* [Passage provided]:
Pre-RFC: core::ptr::simulate_realloc

that argument basically boils down to "it works because current compilers aren't smart enough", which doesn't say anything about future compilers...that said I think we could probably get compilers to declare atomics are enough (relaxed, no acq/rel/seqcst is necessary unless you want to synchronize memory outside of the atomic load/store) -- thereby making it no longer UB if you use atomics

though, saying atomics are enough only works on platforms that have threads at all, some platforms don't and convert all atomic ops to non-atomic ops

No my argument is that on any platform that has atomics there is nothing the compiler can do that can generate incorrect code that wouldn't also break other use cases that have to be supported for atomics.

And the compiler can't know that it doesn't share memory with another process even from the very start. It in fact does on Linux at least: The VDSO is mapped in every process and used to make some syscalls ultra cheap.

* [Recorded information]:
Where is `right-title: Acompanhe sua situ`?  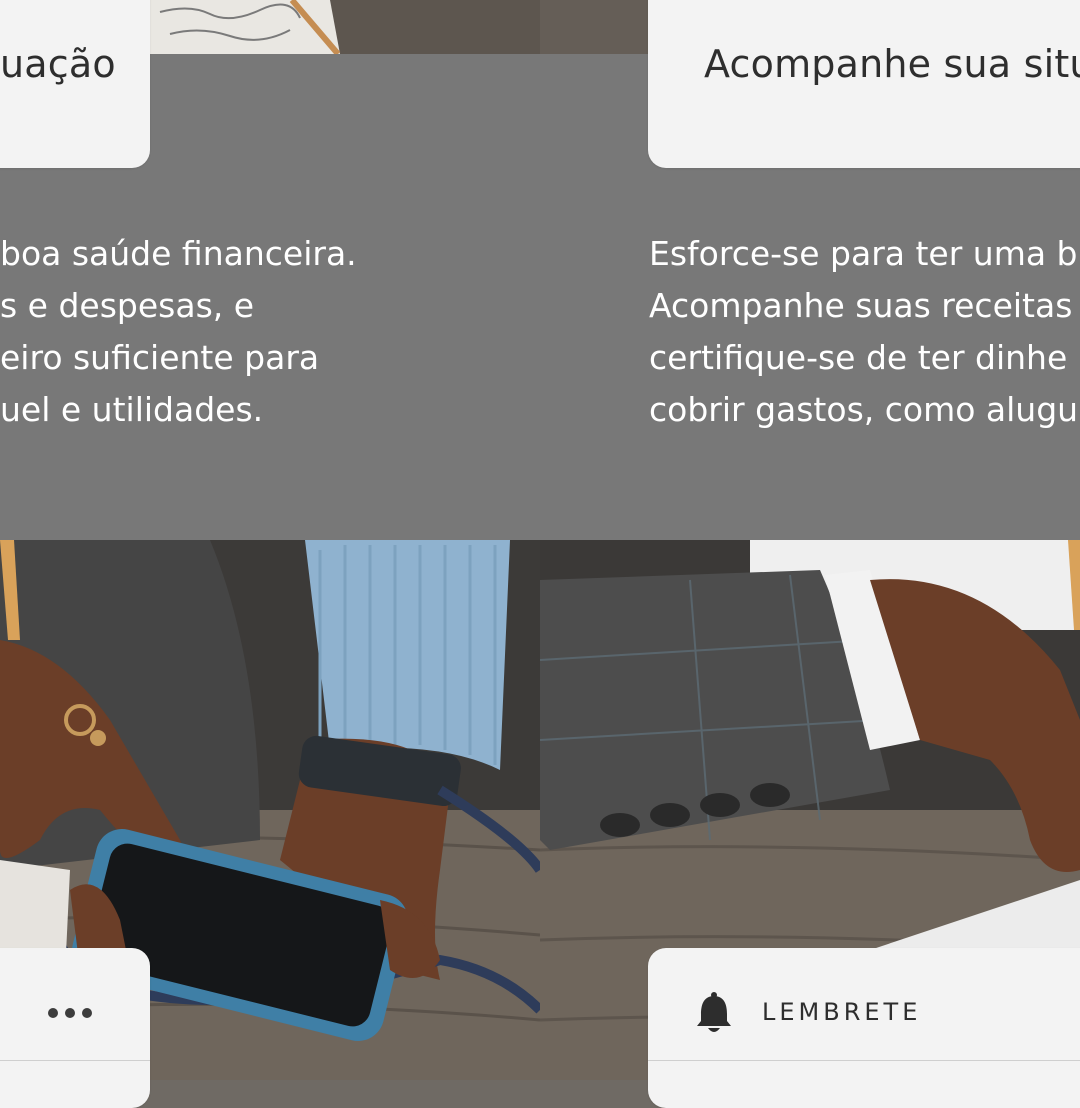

* [What you need to do]:
**A)** Return the part of the forum thread from "though, saying atomics" up to and including "syscalls ultra cheap.".
**B)** List the memory orderings named in the parenthetical remark of the forum thread, treating each slash-separated name as its own entry.
The listing after the forum thread is separate material.

* [Your responses]:
**A)**
though, saying atomics are enough only works on platforms that have threads at all, some platforms don't and convert all atomic ops to non-atomic ops

No my argument is that on any platform that has atomics there is nothing the compiler can do that can generate incorrect code that wouldn't also break other use cases that have to be supported for atomics.

And the compiler can't know that it doesn't share memory with another process even from the very start. It in fact does on Linux at least: The VDSO is mapped in every process and used to make some syscalls ultra cheap.

**B)**
- relaxed
- acq
- rel
- seqcst